A couple of weeks ago, Scoble had a epiphany that ‘hashtags are dead…’. That epiphany was really more about realtime search than the future of hashtags. If anything, inline tags (hashtags) are going to be an increasingly important aspect of the realtime web.
Inline tags are simply the combination of a unique character and a keyword (e.g. #tag). Introduced to Twitter by Chris Messina back in 2007, hashtags have seen increasing usage around current events, conversation and collaboration. Here’s what makes them uniquely valuable, particularly in the public micro-message:
- Natural, fast, easy
Requiring only an additional keystroke they become part of natural practice, do not require additional action after typing and are not dependent on the medium.
Effectively reorients the rest of the message as context around that keyword, and enables explicit, permission-less participation in a public thread.
Tags link messages together in topical threads which allow for asynchronous public conversation. These threads are automatically related to contributors, other threads, and links with the message text forming a tight contextual wrapper around the thread itself.
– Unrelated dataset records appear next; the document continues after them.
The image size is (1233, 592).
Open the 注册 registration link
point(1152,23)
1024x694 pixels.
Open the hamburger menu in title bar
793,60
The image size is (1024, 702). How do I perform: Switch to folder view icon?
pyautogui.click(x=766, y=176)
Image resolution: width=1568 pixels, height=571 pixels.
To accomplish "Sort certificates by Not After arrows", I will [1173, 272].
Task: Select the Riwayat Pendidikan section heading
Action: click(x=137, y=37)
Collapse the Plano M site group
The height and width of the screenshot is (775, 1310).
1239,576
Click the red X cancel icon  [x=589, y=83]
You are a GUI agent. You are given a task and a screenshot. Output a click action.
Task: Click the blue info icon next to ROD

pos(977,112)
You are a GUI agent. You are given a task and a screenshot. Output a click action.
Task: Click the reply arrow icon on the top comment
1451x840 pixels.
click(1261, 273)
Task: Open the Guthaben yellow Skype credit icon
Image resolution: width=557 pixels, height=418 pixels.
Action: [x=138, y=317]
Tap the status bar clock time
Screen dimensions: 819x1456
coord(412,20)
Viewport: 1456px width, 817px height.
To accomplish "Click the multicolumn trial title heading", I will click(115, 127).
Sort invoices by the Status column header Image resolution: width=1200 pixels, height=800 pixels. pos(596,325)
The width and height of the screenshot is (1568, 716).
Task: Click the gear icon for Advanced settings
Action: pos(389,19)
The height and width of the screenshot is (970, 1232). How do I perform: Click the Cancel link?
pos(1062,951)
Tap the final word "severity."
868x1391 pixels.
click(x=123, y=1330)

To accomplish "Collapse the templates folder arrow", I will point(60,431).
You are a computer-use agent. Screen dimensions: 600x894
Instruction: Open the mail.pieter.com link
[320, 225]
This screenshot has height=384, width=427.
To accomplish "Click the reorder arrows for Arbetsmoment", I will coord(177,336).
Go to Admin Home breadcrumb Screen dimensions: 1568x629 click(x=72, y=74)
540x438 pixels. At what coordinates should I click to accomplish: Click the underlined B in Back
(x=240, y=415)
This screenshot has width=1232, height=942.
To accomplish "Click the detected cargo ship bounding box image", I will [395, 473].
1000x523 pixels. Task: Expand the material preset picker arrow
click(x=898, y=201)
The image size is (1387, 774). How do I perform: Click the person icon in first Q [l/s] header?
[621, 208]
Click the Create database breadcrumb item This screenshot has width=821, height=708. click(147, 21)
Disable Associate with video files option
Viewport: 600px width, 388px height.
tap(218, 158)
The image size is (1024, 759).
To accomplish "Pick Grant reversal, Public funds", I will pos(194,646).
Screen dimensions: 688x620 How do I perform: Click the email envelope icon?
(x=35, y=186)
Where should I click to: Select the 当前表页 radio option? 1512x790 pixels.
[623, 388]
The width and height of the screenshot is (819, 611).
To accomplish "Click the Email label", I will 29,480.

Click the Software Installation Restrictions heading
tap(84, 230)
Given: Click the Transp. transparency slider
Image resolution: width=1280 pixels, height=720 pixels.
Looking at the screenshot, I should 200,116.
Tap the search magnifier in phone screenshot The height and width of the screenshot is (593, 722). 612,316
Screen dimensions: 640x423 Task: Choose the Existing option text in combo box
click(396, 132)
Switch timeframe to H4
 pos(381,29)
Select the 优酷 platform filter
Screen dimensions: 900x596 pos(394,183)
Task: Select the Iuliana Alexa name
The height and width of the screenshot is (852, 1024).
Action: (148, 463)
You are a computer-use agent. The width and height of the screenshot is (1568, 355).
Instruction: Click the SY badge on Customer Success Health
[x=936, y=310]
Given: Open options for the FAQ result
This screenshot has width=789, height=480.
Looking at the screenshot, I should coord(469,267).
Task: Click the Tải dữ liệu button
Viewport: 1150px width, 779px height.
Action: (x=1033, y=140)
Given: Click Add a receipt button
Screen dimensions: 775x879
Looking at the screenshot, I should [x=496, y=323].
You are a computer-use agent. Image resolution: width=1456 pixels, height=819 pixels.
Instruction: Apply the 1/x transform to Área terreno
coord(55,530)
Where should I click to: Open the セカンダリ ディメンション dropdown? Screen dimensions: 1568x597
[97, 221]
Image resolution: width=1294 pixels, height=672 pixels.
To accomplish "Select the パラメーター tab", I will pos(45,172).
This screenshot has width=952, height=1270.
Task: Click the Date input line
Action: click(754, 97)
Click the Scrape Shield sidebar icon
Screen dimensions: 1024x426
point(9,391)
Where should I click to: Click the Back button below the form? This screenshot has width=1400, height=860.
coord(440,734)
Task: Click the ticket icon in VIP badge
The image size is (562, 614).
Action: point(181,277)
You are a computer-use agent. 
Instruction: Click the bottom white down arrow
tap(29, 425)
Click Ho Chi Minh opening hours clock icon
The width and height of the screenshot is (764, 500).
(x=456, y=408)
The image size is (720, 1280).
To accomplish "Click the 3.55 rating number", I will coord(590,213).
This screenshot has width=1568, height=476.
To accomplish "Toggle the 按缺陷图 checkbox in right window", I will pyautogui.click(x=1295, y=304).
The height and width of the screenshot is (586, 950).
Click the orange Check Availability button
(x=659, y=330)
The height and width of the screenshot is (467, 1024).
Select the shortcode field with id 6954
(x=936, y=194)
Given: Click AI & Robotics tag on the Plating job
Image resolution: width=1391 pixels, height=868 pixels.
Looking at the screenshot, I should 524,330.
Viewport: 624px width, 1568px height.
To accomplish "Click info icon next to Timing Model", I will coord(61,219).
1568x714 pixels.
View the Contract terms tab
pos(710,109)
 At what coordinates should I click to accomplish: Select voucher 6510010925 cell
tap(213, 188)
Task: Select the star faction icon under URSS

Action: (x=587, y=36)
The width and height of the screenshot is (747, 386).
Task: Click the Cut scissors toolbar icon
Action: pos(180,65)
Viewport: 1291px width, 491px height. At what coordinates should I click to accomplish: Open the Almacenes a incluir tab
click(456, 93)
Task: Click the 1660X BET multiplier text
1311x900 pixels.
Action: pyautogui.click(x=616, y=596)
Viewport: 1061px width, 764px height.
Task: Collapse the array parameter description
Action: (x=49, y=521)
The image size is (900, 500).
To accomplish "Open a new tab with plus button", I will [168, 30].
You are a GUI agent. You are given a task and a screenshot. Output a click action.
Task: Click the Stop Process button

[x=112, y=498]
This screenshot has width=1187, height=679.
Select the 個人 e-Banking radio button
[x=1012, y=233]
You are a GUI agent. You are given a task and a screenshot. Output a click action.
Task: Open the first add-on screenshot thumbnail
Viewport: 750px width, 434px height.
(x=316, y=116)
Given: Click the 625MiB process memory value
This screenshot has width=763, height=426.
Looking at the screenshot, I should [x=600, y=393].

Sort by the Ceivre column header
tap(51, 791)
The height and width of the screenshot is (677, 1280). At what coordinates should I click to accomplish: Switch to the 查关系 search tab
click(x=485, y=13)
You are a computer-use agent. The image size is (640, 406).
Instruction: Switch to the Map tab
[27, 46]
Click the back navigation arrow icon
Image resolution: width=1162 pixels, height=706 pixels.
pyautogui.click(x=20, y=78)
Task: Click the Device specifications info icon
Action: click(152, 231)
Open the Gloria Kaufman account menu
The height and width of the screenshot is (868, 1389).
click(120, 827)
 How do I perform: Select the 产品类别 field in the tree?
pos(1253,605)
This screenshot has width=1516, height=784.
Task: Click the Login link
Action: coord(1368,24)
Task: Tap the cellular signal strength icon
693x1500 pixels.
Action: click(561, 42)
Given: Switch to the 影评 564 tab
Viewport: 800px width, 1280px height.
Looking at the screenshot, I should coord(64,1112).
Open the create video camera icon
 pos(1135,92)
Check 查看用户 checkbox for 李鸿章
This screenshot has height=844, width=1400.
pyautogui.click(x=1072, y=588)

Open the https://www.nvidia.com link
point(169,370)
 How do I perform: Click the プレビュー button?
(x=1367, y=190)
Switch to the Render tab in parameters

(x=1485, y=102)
Being text based, they can be used anywhere you type
Hashtags are just the beginning of in-line tagging in public micro-messages. They will enable explicit threading and permissionless participation in the realtime web in a natural and extensible way. Chris Messina’s original post had some great details, some of which which I believe will be part of the core infrastructure of the realtime web. And as public micro-messaging services proliferate, inline tags will help enable cross-platform threading with the potential to weave the web and even our offline data.